YA: I can’t watch movies. Especially if they’re long, it feels like a waste of time. Yesterday, for example, I tried to watch a movie, it was so boring, I only wanted to know what happened, so I sped it up to the end and shut it off.

How did you brief the participating artists on the project? Are all the works digital, or were some material pieces that were rendered for the exhibit?

SB-YA: Piknik Works, Glennis, Asena Doğan, Yağmur Güçlü and Selin Çınar were already artists we admired, as well as our friends. When we decided to make Contact we immediately thought of them. We told them about the project and the theme, and asked them to make works that fit the concept without limiting their creativity. They made incredible pieces in a short time. We asked Yağmur to design a bottle of cologne for the entrance in addition to the work she submitted. Every piece was created digitally and exclusively for Contact.

Did you have experience with renders before Contact?

SB: Not at all, we took it day by day. Can it be done? It can be done. Then let’s do it!

YA: After the “maybe we can do it” comes the “I think it’s working”!

Do you have more time to focus on afterwork at the moment? What does your new routine look like?

YA: Our work schedule keeps going at the same pace from home. We’ve started working on something new for afterwork, like we did during Contact. We’re working on a music video.

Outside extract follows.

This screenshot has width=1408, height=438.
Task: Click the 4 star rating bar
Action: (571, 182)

SB: Animation clips. One of our friends is about to release a song, so we work on that at nights. It’s the night shift. We’re trying to transform the crisis into an opportunity. Our friends don’t invite us out, we’re home and at our computers. Since we’re here anyway, we might as well make something beautiful out of it.

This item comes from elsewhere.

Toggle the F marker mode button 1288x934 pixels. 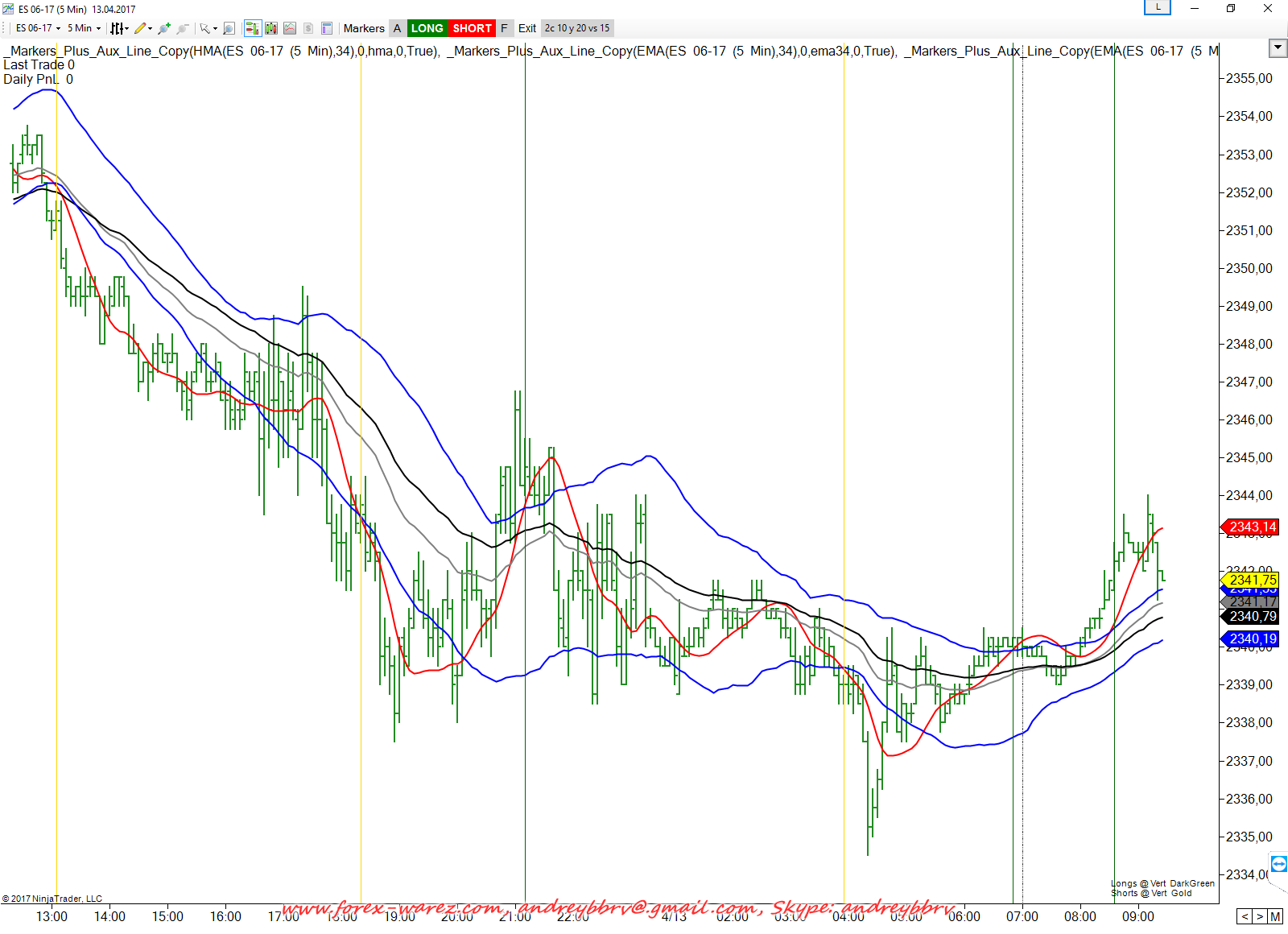click(504, 28)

Are you planning on another virtual show?

YA: We thought about it at first, but then changed our minds.

SB: We didn’t want to do the same thing again. We tried it, it works, it can be done, but we want to experiment more.

YA: Now that people see that it’s possible, we might see more online shows popping up.

SB: Yes, it’s possible. It’s an open practice, there’s nothing secret about it. People have reached out to us after the show to say that it inspired them to do this and that. It makes us happy. Anyone can do it. There’s only labor involved. We didn’t have a budget, or spend any money. Yasin, did the server cost money?

YA: I spent two dollars, to be honest.

SB: Other than that there’s no material burden, it’s just based on work, and zero budget.

YA: Two dollars.

Yasin, some may know you from your witty Instagram filters on your account @twenycrows. How did you start making them?

YA: Actually they were also born out of a period of boredom. I went on vacation with my family, and I had my laptop. I had no knowledge of AR at the time, so I would use my network provider’s internet to read up on it and start applying the ideas I had.

What’s the biggest difference in your lives been since the beginning of the crisis? It seems to have sparked your creativity.

YA: When I speak to people on the phone, I act like the situation really bothers me. But actually I can’t complain. I don’t have any internal problem. I think it’s because beforehand, due to my job, I used to spend a lot of time outdoors. Outside of sleep, I barely spent 10 hours of the week at home. Now, when I’m done with my day job, I don’t have to get on the ferry, I’m right where I need to be.

SB: I’m not very troubled by being at home. People who have to keep going to work suffer the most from this situation. We can be more comfortable because we’re working from home. So even if we don’t know what the future holds, if I’m here, I can keep making work. That makes me feel good.